Text extract:
So, without further ado, here are the major highlights of RavenDB 3.0…

Indexing

Yes, we did more work on improving indexing performance. But that is actually secondary. What we really focused on this release are operational indexing concerns.

What does this means? Well, to start with, internally we don’t use the index name any longer. That means that we can do silly things like make an index delete async. Users that have large indexes, especially map/reduce or indexes with LoadDocument calls found that deleting an index can take a very long while. Now this is no longer the case, we are now able to immediately delete the index, and actually do the cleanup in the background.

For that matter, another operational concern people has is the introduction of new indexes. Especially if the index in question covers just small part of a very large database, that used to take a very long time. The index would have to go through all the documents in the database to complete indexing. Now, we are able to make several optimizations that means that we can take just the relevant documents, and complete indexing much more quickly in this scenario.

Introducing a new index would split it entirely from the other indexes while it is running, so you won’t have to deal with a new index slowing down other indexes. And neither will big deletes impact indexing performance in this manner any longer, we have much better interleaving of that now.

Still on an operational bent, we now have much better reporting on what is actually being indexed. You can see what the indexes are doing, and act accordingly.

From a development point of view, we have added some nice things. The ability to index an attachment, so you can index big text without it residing in documents. We have also added some better situational awareness in the indexing code. We have some people who were doing… funny things there. Indexes that were producing hundreds of index entries per every document they indexed. Then we had to deal with the associated performance problems. We now can detect and warn about that, and we let the user specific the valid limits on a per index case.

There are other stuff in indexing, but I want to go over the rest of what we did for 3.0…

RavenFS

RavenFS was created because RavenDB’s attachments are nice, but they aren’t nearly good enough. We have a lot of users that want to use attachments, then they find that they can’t see them, search on them in meaningful ways, etc. More importantly, they are limited because we intended them to be of relatively small size. Users really asked us for something better, and RavenFS is the answer.

We are talking about a replicated file system, which supports very large files as well as all the facilities to work and manage them. It was explicitly designed to  be geo-distributed and it can drastically decrease the network load on systems that need to share very large files that change frequently.

Stated exercise 1:
Using the RavenDB 3.0 text, explain in one to three sentences why an index can now be deleted right away.
Stated exercise 2:
Resume the RavenDB 3.0 text, starting right after its final sentence.
None of the entries are needed to complete the tasks.

Entries shown:
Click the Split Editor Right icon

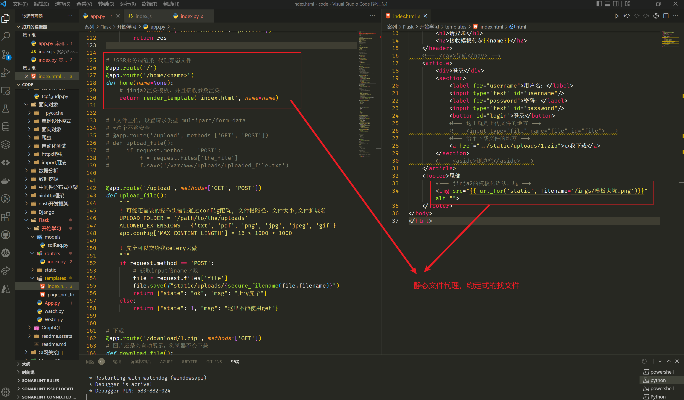click(x=666, y=16)
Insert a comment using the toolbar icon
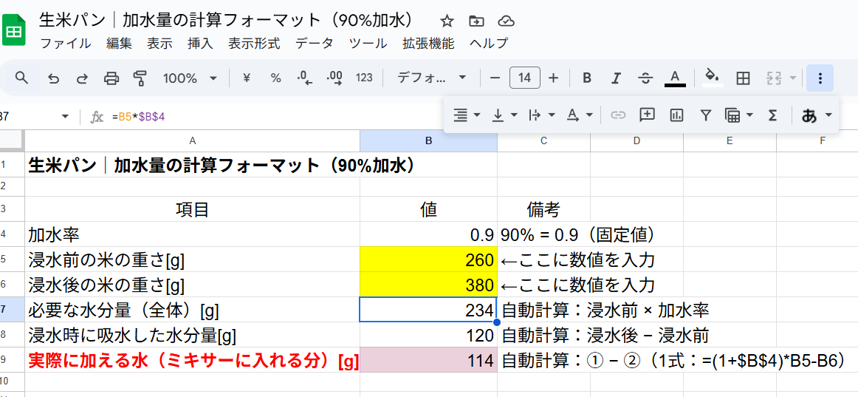The width and height of the screenshot is (858, 397). click(x=647, y=115)
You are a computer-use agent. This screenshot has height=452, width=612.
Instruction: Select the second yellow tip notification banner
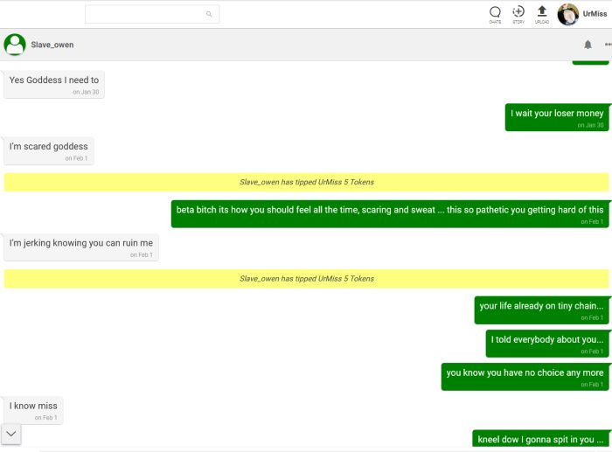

Final answer 1:
RavenDB no longer uses the index name internally, which makes it possible to delete an index asynchronously. The index is removed immediately, and the cleanup is done in the background.

Final answer 2:
I’m going to talk about RavenFS quite a bit in my keynote in the RavenDB Conference, but I think that it is really cool and there are some very nice use cases for it. Just for fun, it has been used in production by several customers for the past 2 years, so we already have some great experience with that.

JVM Client API

A fully functional JVM client opens us for more fronts with regards to who can make use of RavenDB. We already have people building applications using that. And we intend to have more clients for additional platforms after 3.0 is shipped.

Internal changes

There have been a lot of that, actually. But the one of the most important ones is that we are now hosting RavenDB on top of OWIN and Web API. The change, from our own HTTP server, was done in order to help our users have a better foundation to understand how RavenDB works internally, and to encourage contributions. It also allow us to do some nice things, like have an end point that documents all the endpoints in a RavenDB server.

Another important change is that we are moving away from the Silverlight studio in favor of a brand new HTML5 studio. That is quite exciting, especially because the performance and responsiveness of the system as a whole become so much better. And it doesn’t hurt that we don’t have to deal with the complexities of Silverlight.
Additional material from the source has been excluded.